*** TEXTE FOURNI ***
Ce qui s’est passé ce jour-là et pourquoi c’est historique : Une des pires défaites subies par un n°1
Ce jour-là, le 5 janvier 1994, le numéro 1 mondial, Pete Sampras, est éliminé au premier tour de l’Open du Qatar par le qualifié Karim Alami, 205e mondial (3-6, 6-2, 6-4). Lorsque le jeune Alami, 20 ans, avait appris qu’il allait affronter Sampras, il avait déjà réservé ses billets d’avion pour Jakarta, où il était inscrit aux qualifications du tournoi. La prestation médiocre de l’Américain, alors qu’il avait touché 500 000 dollars de garantie, crée la polémique. Même s’il s’agit de l’une des pires défaites jamais subies par un n°1 mondial, le record reste la propriété de Daniel Nestor, qui, en 1992, avait battu Stefan Edberg alors qu’il n’était que 238e mondial.
*** ENREGISTREMENTS FOURNIS ***
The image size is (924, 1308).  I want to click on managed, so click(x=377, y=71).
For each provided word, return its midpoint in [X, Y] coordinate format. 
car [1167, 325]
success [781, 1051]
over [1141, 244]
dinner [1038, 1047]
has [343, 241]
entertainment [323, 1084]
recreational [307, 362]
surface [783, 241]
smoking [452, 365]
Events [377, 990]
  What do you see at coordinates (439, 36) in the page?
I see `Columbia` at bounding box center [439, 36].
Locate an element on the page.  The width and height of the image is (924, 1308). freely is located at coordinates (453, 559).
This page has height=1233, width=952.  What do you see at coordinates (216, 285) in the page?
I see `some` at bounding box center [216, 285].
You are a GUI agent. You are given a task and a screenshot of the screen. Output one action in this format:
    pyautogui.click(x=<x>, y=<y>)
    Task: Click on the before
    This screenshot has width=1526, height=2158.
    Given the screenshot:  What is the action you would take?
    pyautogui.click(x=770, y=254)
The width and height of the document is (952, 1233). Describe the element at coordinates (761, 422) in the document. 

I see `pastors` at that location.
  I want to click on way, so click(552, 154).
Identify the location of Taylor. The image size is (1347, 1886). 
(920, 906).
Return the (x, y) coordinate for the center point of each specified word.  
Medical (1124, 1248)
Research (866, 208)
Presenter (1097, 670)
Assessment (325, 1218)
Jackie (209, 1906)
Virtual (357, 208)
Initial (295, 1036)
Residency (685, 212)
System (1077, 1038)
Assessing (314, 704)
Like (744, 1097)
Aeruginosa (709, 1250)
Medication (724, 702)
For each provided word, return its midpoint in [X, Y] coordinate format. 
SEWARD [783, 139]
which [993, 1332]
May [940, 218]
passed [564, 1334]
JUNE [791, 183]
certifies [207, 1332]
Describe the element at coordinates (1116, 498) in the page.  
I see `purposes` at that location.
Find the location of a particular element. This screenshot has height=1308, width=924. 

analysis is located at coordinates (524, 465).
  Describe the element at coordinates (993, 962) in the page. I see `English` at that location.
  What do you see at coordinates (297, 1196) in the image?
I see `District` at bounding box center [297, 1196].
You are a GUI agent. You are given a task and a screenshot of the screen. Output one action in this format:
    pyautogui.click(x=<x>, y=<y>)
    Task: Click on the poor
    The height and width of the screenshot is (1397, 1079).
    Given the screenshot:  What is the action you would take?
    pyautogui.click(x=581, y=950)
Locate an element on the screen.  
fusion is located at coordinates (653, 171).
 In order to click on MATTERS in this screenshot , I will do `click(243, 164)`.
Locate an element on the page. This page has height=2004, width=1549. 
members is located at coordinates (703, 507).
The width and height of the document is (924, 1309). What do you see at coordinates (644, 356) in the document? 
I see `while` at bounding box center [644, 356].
***
= À FAIRE =
- A) D'après le texte sur la défaite de Pete Sampras, quel était le classement mondial de Karim Alami lors de ce match ?
- B) Mettez à jour le passage du texte sur la défaite de Pete Sampras compris entre « Ce qui s’est » et « que 238e mondial. », bornes incluses, en remplaçant « Jakarta » par « Sydney ».
- C) Donnez la suite du texte sur la défaite de Pete Sampras à l'Open du Qatar.
Ces enregistrements proviennent d'une autre source.

= RÉSULTATS ATTENDUS =
- A) Il était 205e mondial.

- B)
Ce qui s’est passé ce jour-là et pourquoi c’est historique : Une des pires défaites subies par un n°1
Ce jour-là, le 5 janvier 1994, le numéro 1 mondial, Pete Sampras, est éliminé au premier tour de l’Open du Qatar par le qualifié Karim Alami, 205e mondial (3-6, 6-2, 6-4). Lorsque le jeune Alami, 20 ans, avait appris qu’il allait affronter Sampras, il avait déjà réservé ses billets d’avion pour Sydney, où il était inscrit aux qualifications du tournoi. La prestation médiocre de l’Américain, alors qu’il avait touché 500 000 dollars de garantie, crée la polémique. Même s’il s’agit de l’une des pires défaites jamais subies par un n°1 mondial, le record reste la propriété de Daniel Nestor, qui, en 1992, avait battu Stefan Edberg alors qu’il n’était que 238e mondial.

- C)
Les acteurs : Pete Sampras et Karim Alami
- Pete Sampras, le patron
Pete Sampras est né en 1971. L’Américain soulève son premier trophée du Grand Chelem à l’US Open 1990, à l’âge de 19 ans, en battant en finale Andre Agassi . En 1991 et 1992, il subit plusieurs grandes déceptions, comme notamment ses deux défaites en finale de la Coupe Davis 1991 (contre les Français Henri Leconte et Guy Forget), et une cruelle défait en finale de l’US Open contre Stefan Edberg (3-6, 6-4, 7-6, 6-2). Il dira plus tard que cet échec lui a fait réaliser qu’être le numéro 2 ne pourrait jamais le satisfaire.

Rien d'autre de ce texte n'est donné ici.